Intel, too, aims to share lessons learned with other healthcare organizations looking to harness the potential of AI approaches to predictive analytics and decision-support, added Esposito.
“Montefiore provides a great example of how to focus on specific, well-defined use cases while still planning for the long term,” she said.
“They have built architecture that is flexible enough to enable a huge variety of projects, but have tested their capabilities on a few concrete problems that are already producing measurable benefits.”
Balancing immediate gains with the big picture is essential for making shrewd, financially sound investments in health IT infrastructure, she said.
“Infrastructure isn’t something you buy for a single use case,” she noted. “The realization that you need to invest in agile, future-proof infrastructure might come out of the need to solve a specific problem, but it has to be built in a manner that allows your organization to scale, to innovate, and to grow as technology advances.”

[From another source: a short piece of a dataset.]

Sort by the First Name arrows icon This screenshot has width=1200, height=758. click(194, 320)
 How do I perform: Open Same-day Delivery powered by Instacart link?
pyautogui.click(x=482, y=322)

“We can see very clearly from how quickly AI has developed already that infrastructure has to be able to rise to any new challenge an organization is facing,” she continued. “If you don’t have a vision for how to remain flexible and equip your enterprise for change, you might not be making the most of the assets that you’re implementing.”
The ability to creatively and continuously iterate upon a solid infrastructure foundation is a necessity in a rapidly changing artificial intelligence environment, agreed Mirhaji.
“The holy grail of analytics is creating an architecture that doesn’t need to be reinvented every time we want to do something new,” he said. “That requires very smart investment at the beginning to make sure that what we have today will enable us to move into the future without having to stand up custom built solutions that are only good for one project at a time.”
“I think we have demonstrated that it is feasible, and I certainly consider that one of the great achievements of PALM and Montefiore so far.”